Friday, March 27, 2009

Does eating frequent meals increase metabolism?

A lot of diet and nutrition experts recommend eating several smaller meals per day rather than eating the typical 3 square meals per day. The thinking behind this is that frequent feedings will help speed up the metabolism and burn more calories from the energy used to digest the food.

But does this really work in the real world?

There was a study done by Drs. M A Taylor and J S Garrow from King's College London UK (Int. J. Obesity 25: 519-528, 2001) that measured the energy expenditure from eating 6 meals per day vs. 2 meals per day. The test subjects ate the same number of total calories, but the first group ate that food in 6 small meals and the second group ate the same amount of food in 2 big meals.

The results of the study showed that there was No Difference in the energy expenditure from eating 6 meals per day or 2 meals per day. This goes to show that the key to losing weight (or gaining it) is the total caloric intake and not the meal frequency.

Now with that being said there is still some benefits to dividing up your food intake up over the course of the day because it is easier to digest and generally more comfortable on the stomach to eat lighter more frequent meals.

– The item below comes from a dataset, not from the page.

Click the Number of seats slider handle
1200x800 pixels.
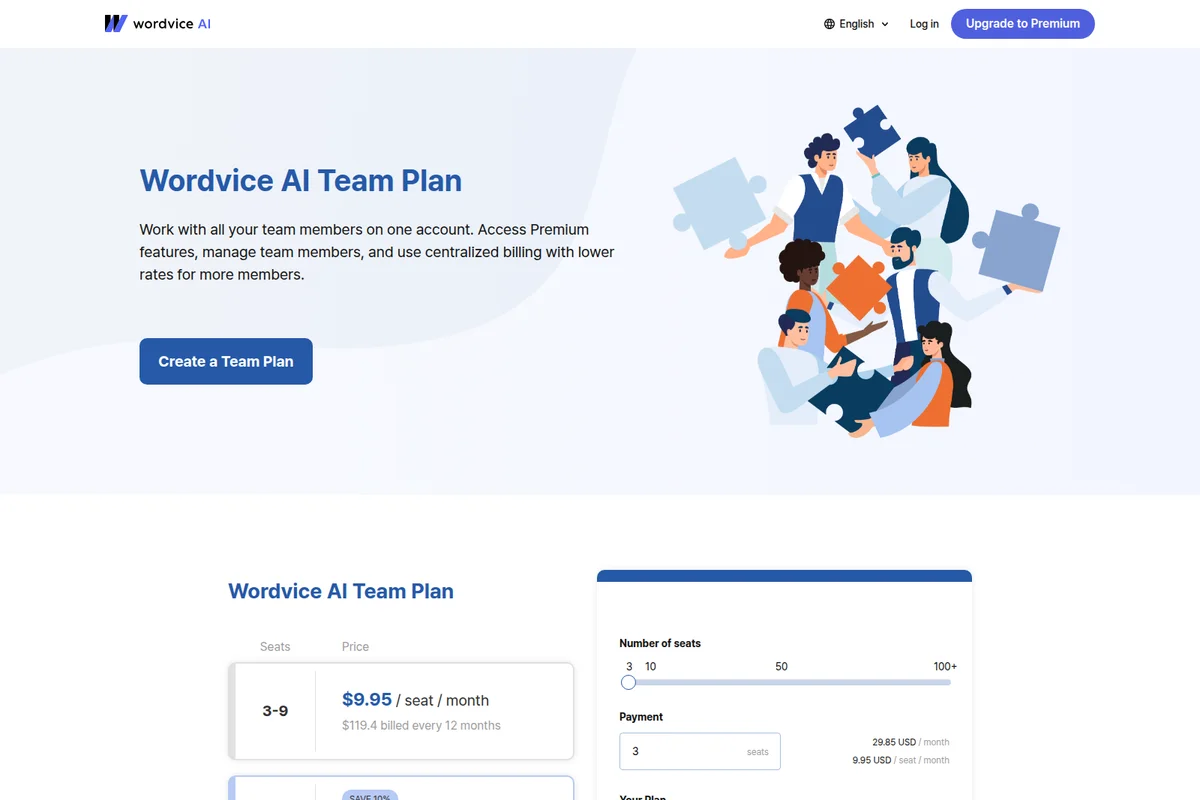(629, 682)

However, when it comes to sticking with a serious fat loss diet, one trick that I've used personally and have shared with several of my personal coaching students with great results, is once you are following a structured fat loss eating plan and you want to further reduce your caloric intake to create an even greater caloric deficit. Rather then cutting back on your portion sizes and eating smaller meals to the point where you have to eat a few bites of food and then leave the table hungry. Keep the meal size the same and just eat fewer meals.

When I start a pre-contest fat loss diet I'll begin with 6 meals per day, then cut back to 5 meals, then 4 meals, and for the last few weeks before a show I'll even drop down to just 3 meals per day. The meal size stays consistent and this allows me to leave the table comfortably full, but I'm creating a caloric deficit simply by eating fewer meals and less food over the course of the day.

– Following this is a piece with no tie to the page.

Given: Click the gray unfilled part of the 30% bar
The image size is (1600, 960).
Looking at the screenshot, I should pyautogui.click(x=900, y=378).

This is one of the tricks I used to shed over 40 pounds of ugly bodyfat and get contest ripped in just the matter of months as you can see in the pics below:

If you'd like to get more advanced fat loss diet strategies then you should pick up a copy of my new book "Your First Bodybuilding Competition" this is a complete fat loss training guide that is designed to help bodybuilders and figure competitors get super lean and ripped in record time.

Check it out for yourself at:


  1. francisco Molina P.March 29, 2009 at 1:39 PM

    although it may be true in this study but if you check out all the other studies i've read, shows that guys with a regular meal pattern and even a higher protein approach in their diets were associated with loweer body fat % and weight maintenance.

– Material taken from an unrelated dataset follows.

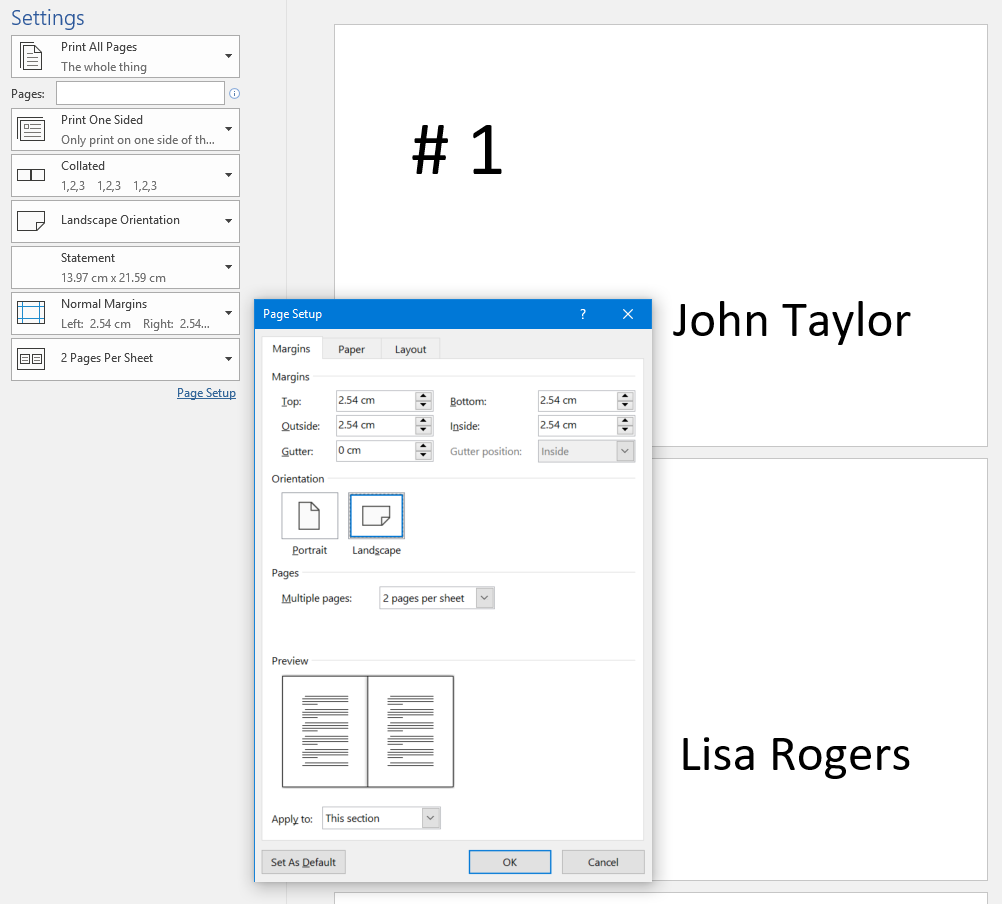Viewport: 1002px width, 904px height.
Task: Switch to the Paper tab
Action: [351, 349]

    International Journal of Obesity (2004) 28, 653–660. doi:10.1038/sj.ijo.0802616 Published online 16 March 2004

    Decreased thermic effect of food after an irregular compared with a regular meal pattern in healthy lean women

    International Journal of Obesity (2007) 31, 675–684. doi:10.1038/sj.ijo.0803456; published online 5 September 2006

    Eating patterns and dietary composition in relation to BMI in younger and older adults

    Conclusions: While no one eating occasion contributes more than any other to excess adiposity, eating more often than three times a day may play a role in overweight and obesity in both younger and older persons. A reduced satiety response to dietary fiber in addition to lower energy expenditure may potentially further contribute to weight gain in older persons.

    Eating frequency and body fatness in middle-aged men

    J B Ruidavets1, V Bongard1, V Bataille1, P Gourdy2 and J Ferrières1

    CONCLUSION: These results suggest that for an isoenergetic intake the increase of eating frequency is associated with lower body fatness.

    International Journal of Obesity (2002) 26, 1476-1483. doi:10.1038/sj.ijo.0802143

  2. What's up Lee!
    O.K.... I'm not going to get into what this study said, and what that study said, and what he said, she said, and all the rest of the GA! GA! out there, but what I will say is I eat 6 meals a day which consist of 3 solid meals and 3 low calorie protein drinks, but I don't do this to speed up my metabolism. I do this to stay anabolic thru out the day, and for proper digestion of my muscle building nutrients. As far as I'm concern, I don't depend on frequency of meals to keep my metabolism up. A proper cardio / aerobics & weight traing program is all I really need. 45 min cardio/aerobics 3 - 5 times a week mainly on days I do leg work. Weight training 1 hour split routine sessions 6 times a week. This is what keeps my metabolism in high gear! I'm not saying that more frequent smaller meals work or dose not work. What works for one person might not work for another. That's why there's no point in taking sides on this issue. I don't take sides. I just listen and learn, and decide for myself what might or might not work for me. Nuf said! You look great Lee! Looking forward to seeing you on your talk show April 2. Later!